— START OF Input —

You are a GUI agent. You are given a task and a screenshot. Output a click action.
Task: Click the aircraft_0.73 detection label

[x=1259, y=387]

— END OF Input —
— START OF Input —

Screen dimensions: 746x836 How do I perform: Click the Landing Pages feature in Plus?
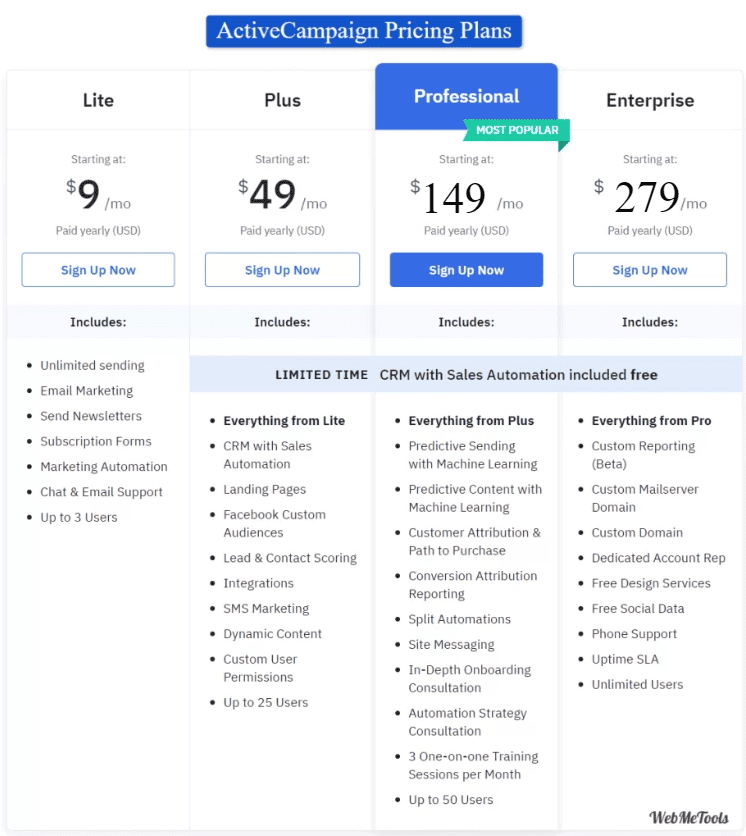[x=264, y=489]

— END OF Input —

[Exercise requirements]
Switch "Landing Pages" to "Analytics" in the listing from the line with "Screen dimensions: 746x836" up to and including the line with "[x=264, y=489]", and give back only those lines with nothing else changed. Leave the pictures out.

[Correct output]
Screen dimensions: 746x836 How do I perform: Click the Analytics feature in Plus?
[x=264, y=489]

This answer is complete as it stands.